I can’t tell you how many people sit in my office and say, “I know I love ______, but I don’t know if I’m “in love” with him/her.”
I’ve never really known what “in love” meant. Most of us experience the passion and constant obsession of early infatuation. But for almost everyone I’ve known, that eventually wanes. Many interpret this as no longer loving that person, and for some, perhaps that’s the case. But some recognize that a more mature, tangible love can gradually take it’s place.
Dr. Henry Grayson says “falling in love” is a syndrome. The very words we use to describe it (falling head over heels, being swept away, I’m crazy about you) imply a feeling of powerlessness. It’s immature – and says “I love you because I need you.”
Mature love is not just emotion. It’s a consistent series of acts of kindness, compassion and respect; occasional passion; and most of all – loving thoughts. It’s our thoughts that lead to how we feel about something/someone and ultimately to how we behave.
Mature love is empowering and unconditional. It’s an active striving for the growth and happiness of the loved one. There are no conditions, expectations or bartering (which I call “keeping score”).
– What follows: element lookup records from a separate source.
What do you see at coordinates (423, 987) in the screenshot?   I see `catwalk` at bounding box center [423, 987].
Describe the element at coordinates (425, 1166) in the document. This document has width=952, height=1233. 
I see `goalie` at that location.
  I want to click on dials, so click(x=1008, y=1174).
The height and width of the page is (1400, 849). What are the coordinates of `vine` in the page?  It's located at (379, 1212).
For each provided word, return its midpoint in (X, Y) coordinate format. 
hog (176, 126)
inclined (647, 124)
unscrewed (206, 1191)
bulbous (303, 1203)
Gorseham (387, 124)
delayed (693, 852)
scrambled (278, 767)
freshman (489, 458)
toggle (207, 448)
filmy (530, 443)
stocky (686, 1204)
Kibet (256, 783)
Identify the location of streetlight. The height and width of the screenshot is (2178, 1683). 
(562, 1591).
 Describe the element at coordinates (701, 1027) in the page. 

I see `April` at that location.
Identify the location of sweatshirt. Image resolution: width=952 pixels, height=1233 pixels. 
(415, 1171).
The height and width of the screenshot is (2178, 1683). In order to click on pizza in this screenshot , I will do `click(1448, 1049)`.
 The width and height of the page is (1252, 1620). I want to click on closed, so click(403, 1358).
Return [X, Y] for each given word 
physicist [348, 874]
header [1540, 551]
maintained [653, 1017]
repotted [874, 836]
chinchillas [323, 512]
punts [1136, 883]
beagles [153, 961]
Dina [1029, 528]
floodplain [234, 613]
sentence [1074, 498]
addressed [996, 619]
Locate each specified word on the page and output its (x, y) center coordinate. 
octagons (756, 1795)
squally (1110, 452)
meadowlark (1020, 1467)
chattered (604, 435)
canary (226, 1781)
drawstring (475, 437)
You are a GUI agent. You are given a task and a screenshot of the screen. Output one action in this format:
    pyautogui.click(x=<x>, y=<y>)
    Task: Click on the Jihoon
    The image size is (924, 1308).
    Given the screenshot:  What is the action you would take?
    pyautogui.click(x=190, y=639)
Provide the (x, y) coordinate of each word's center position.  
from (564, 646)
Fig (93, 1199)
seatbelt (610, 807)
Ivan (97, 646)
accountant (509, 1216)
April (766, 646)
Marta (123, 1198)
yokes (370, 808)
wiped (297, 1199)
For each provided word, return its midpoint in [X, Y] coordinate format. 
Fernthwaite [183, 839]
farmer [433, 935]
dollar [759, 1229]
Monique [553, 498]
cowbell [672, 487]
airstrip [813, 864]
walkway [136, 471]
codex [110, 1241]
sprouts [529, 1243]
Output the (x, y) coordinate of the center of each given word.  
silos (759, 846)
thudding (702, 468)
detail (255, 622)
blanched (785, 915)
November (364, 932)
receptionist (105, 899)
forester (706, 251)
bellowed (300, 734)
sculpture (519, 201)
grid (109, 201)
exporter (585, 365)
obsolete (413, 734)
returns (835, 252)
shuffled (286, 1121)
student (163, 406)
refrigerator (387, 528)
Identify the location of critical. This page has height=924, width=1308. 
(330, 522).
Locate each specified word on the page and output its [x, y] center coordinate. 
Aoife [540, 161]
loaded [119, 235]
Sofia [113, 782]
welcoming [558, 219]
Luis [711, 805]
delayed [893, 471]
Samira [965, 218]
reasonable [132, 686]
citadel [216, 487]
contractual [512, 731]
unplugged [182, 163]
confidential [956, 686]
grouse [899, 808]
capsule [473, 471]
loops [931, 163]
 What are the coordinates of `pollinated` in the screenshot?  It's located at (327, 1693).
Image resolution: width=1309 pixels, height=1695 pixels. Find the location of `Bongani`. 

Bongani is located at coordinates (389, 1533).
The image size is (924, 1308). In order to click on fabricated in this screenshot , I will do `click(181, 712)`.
One very real example of mature love in my life was shown to me when our granddaughter was living with us. I came down with a horrible case of the stomach flu in the middle of the night. It really took me down. I won’t go into the gory details, but suffice it to say, it wasn’t pretty!
My husband came to my rescue and stayed with me, helping me clean things up, wash clothes & towels, and sanitize everything as much as we could to prevent him and our granddaughter from coming into contact with it if at all possible. He probably lost more sleep that night than I did, even though I told him on several occasions to let me do it.
I know others who cared for their loved ones at the end of their lives, when the person could literally do nothing to care for themselves. Again, it’s not pretty, and often it’s thankless. That’s mature love. I strive to learn from my husband, and from these others, how to give unconditionally.
It’s easy to love someone when they’re clean, attractive and smell good. But real love shows up at these other times.